■ Activity ■
Filter these entries, keeping only lines that hold the word "screenshot".

[Collection entries]
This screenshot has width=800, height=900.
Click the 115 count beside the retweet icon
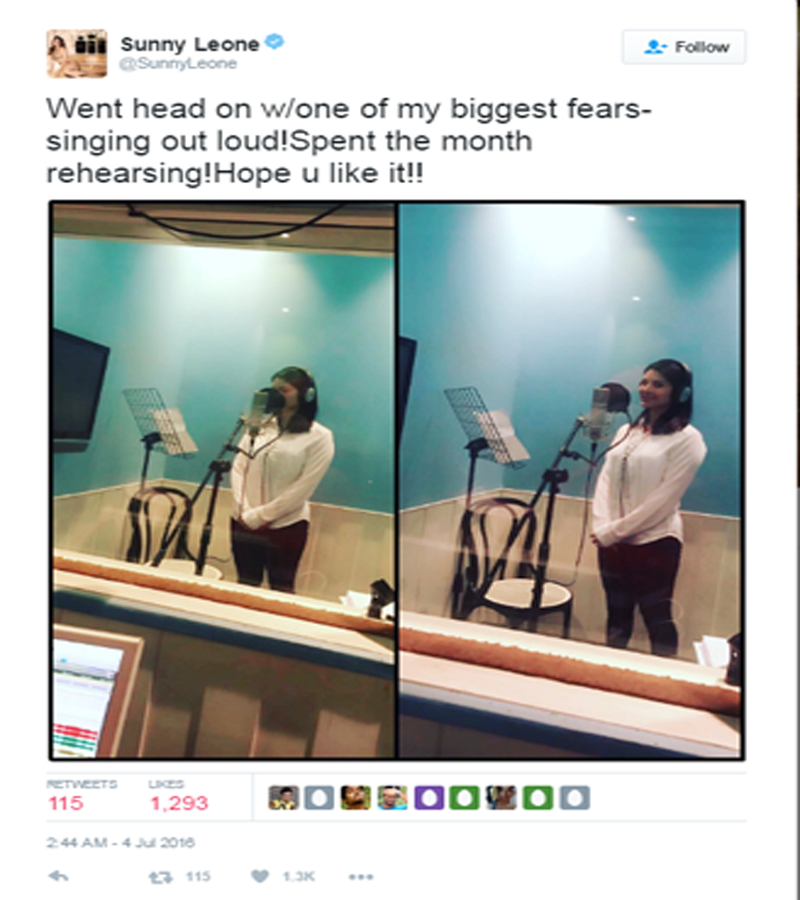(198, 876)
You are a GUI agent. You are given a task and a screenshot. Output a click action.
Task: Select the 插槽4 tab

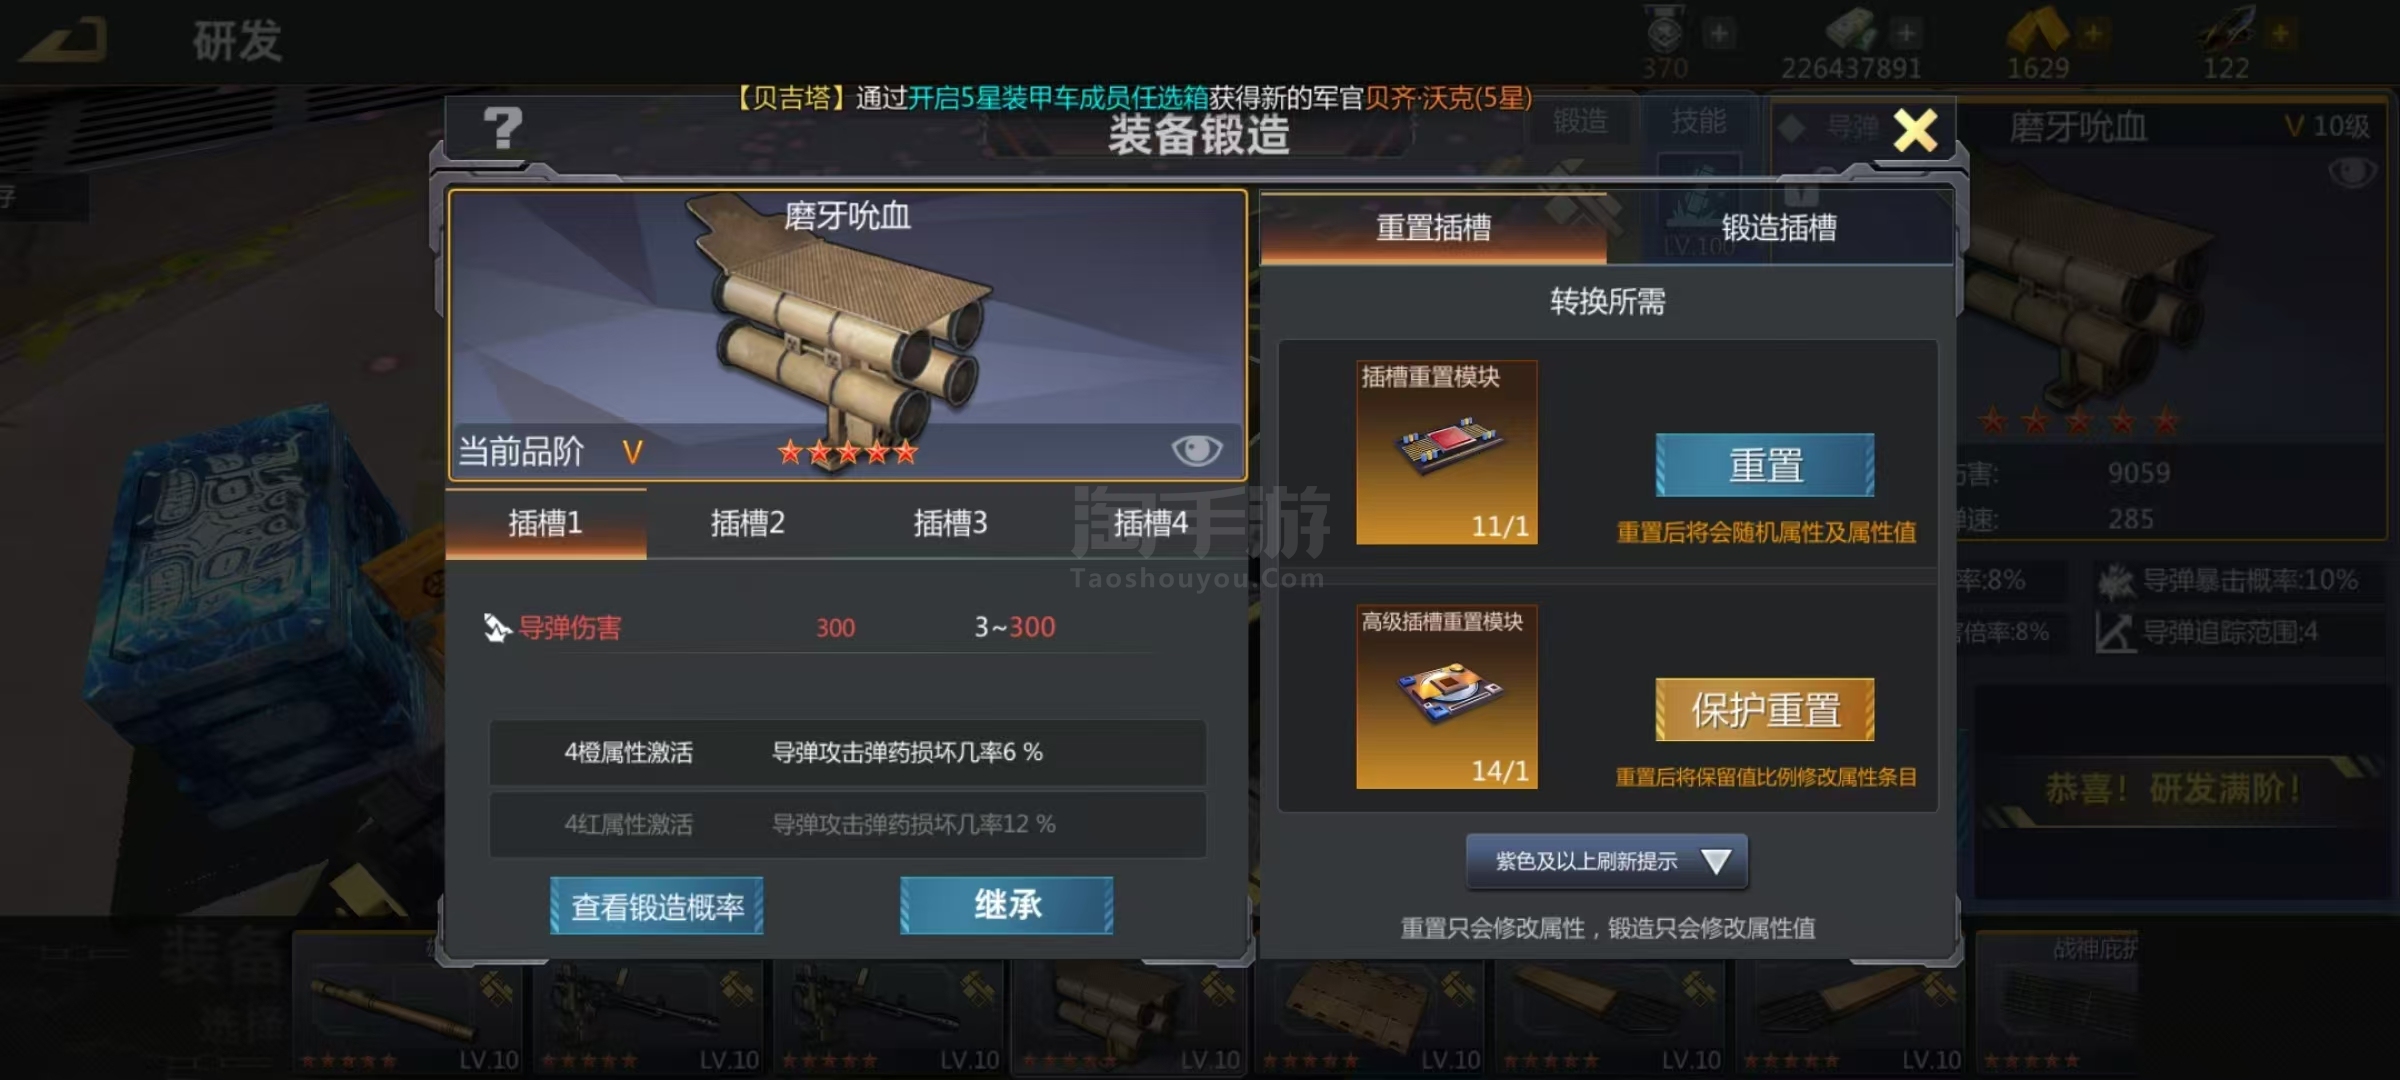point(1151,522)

■ Task solution ■
This screenshot has width=800, height=900.
You are a GUI agent. You are given a task and a screenshot. Output a click action.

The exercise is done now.